The window of opportunity to examine a police SUV was on Dec. 28 between 6 p.m. and 10 p.m. But a Minneapolis Police Department spokesperson said on Saturday morning that Noor’s legal team “did not show,” KSTP-TV reported.
Noor was charged with second-degree and third-degree murder, as well as second-degree manslaughter, in the death of Justine Ruszczyk in July 2017. A trial is scheduled in Minneapolis in April.
Noor’s defense team reportedly wanted to conduct its examination on Friday night because the moon was expected to be in the same phase as it was on the night Noor killed Ruszczyk.
Ruszczyk had called 911 to report a possible rape in the alley behind her Minneapolis home. Noor shot her when she approached the squad car’s driver side window, firing his weapon past his partner who was behind the wheel, according to prosecutors.
The defense team has argued that Noor could not get a fair trial in Minneapolis. They pointed to all the media attention to the case, as well as Hennepin County Attorney Mike Freeman’s comments against Noor that could taint prospective jurors.
Ruszczyk’s family, of course, has demanded accountability and answers in the tragedy.

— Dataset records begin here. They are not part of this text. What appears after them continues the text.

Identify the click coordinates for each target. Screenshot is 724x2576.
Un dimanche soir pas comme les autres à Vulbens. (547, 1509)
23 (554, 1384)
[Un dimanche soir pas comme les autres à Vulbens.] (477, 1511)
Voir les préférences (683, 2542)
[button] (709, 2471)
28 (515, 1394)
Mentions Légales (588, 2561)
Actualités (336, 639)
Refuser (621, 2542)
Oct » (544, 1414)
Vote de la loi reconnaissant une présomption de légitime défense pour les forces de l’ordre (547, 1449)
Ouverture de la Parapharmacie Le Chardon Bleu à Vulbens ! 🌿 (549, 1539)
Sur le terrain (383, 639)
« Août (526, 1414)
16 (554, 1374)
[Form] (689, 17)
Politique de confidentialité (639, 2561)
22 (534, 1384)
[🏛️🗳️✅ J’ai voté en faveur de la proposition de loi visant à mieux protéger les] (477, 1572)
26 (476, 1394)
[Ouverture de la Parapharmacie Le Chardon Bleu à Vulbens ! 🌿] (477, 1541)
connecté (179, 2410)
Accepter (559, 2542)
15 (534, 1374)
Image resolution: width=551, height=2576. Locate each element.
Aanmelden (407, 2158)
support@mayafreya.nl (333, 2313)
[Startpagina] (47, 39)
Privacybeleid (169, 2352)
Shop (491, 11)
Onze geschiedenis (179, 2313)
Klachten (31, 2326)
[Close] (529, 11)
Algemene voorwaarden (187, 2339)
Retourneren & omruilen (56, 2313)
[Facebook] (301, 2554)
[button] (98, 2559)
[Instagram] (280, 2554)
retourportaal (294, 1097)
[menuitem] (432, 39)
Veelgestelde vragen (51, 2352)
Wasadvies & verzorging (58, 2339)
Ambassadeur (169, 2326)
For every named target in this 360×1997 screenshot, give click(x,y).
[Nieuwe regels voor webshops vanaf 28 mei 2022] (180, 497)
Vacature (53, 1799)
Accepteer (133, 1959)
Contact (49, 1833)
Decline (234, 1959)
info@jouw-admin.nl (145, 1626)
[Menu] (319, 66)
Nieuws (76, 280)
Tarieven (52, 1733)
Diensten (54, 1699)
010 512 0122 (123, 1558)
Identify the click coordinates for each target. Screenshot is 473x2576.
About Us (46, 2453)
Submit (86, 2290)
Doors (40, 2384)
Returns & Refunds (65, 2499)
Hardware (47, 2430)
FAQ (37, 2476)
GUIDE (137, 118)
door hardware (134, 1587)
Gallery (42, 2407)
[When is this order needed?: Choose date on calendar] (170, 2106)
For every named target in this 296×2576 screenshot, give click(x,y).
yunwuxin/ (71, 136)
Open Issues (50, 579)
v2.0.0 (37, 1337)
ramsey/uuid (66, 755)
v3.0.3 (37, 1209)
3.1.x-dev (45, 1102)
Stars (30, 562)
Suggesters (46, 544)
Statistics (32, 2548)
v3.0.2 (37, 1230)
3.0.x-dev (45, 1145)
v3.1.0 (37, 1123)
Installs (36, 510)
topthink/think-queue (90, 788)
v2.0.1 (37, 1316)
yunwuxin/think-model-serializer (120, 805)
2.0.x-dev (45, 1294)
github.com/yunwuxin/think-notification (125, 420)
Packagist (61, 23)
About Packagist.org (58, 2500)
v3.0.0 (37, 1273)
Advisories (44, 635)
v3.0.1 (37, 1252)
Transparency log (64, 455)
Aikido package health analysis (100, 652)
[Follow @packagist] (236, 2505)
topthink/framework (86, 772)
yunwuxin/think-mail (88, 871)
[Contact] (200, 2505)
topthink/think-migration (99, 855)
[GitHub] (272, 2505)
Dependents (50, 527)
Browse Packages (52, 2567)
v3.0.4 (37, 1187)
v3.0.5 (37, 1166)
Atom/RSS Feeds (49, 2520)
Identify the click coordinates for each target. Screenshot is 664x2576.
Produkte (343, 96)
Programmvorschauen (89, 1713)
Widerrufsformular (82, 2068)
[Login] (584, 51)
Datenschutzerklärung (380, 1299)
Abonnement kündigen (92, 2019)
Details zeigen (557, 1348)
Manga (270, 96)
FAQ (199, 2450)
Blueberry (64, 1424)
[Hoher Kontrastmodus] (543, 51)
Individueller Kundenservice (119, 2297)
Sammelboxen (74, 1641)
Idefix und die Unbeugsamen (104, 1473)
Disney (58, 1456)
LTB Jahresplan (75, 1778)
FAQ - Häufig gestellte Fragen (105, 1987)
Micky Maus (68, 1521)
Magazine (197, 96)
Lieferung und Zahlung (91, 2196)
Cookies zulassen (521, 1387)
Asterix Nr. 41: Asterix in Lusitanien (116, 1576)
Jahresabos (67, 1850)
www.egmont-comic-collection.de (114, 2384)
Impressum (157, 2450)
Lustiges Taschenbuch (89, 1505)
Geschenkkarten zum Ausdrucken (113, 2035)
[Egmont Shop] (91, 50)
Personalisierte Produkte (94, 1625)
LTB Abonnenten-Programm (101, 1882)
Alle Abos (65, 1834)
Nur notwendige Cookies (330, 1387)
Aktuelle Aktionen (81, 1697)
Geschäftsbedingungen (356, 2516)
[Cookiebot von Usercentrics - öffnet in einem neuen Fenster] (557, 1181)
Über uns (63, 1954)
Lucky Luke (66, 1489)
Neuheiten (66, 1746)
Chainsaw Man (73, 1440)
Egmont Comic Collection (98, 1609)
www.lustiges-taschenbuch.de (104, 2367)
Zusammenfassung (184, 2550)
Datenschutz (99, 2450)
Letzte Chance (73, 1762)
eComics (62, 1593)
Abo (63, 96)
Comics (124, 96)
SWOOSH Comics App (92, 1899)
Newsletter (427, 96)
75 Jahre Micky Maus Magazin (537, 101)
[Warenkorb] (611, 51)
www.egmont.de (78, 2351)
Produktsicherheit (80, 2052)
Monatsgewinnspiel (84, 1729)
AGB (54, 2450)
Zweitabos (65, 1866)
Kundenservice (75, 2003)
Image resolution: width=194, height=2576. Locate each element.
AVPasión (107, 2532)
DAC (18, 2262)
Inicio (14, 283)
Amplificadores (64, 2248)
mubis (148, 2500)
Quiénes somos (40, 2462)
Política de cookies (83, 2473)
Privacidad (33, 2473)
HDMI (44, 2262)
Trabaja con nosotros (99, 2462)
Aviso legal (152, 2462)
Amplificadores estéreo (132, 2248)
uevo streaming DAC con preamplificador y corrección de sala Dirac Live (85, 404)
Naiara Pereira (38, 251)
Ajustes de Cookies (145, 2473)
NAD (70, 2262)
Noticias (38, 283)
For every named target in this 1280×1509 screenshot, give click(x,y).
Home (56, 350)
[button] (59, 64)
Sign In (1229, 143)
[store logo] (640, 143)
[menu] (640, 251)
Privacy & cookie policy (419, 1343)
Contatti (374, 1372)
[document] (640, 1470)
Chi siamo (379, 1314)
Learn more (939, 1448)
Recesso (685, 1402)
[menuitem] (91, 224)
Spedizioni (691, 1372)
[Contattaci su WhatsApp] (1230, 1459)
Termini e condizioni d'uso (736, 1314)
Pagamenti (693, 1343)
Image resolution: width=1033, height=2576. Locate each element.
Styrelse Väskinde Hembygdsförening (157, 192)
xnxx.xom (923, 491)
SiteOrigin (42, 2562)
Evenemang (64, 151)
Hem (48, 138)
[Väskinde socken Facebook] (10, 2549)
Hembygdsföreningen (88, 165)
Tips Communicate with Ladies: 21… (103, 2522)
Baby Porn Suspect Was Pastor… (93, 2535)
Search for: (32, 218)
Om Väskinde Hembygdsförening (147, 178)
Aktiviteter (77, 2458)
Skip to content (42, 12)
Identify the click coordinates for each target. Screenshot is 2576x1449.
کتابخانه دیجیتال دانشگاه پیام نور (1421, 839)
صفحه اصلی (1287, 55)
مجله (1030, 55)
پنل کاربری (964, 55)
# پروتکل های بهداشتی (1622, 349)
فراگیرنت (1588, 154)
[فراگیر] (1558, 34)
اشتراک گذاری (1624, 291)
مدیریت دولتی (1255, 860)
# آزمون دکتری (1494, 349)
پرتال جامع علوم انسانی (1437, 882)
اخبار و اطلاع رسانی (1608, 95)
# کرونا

The fatal shooting of Ruszczyk, 40, prompted protests and reactions from her fiance, relatives, friends and even Valerie Castile, the mother of St. Paul, Minnesota police shooting victim Philando Castile.
Prosecutors have already argued that Noor had a “depraved mind” and released excerpts of Noor’s training and psychological records as what they said was proof of him being unfit to be an officer. It was unclear how much of that evidence the judge will allow the prosecutor to present during the upcoming trial.
In the court order allowing Noor’s legal team to examine the squad car, the judge permitted the team only to conduct the examination “at or near” the police precinct—not at the crime scene.
It’s unclear whether the court will grant Noor’s team a second chance to conduct its investigation.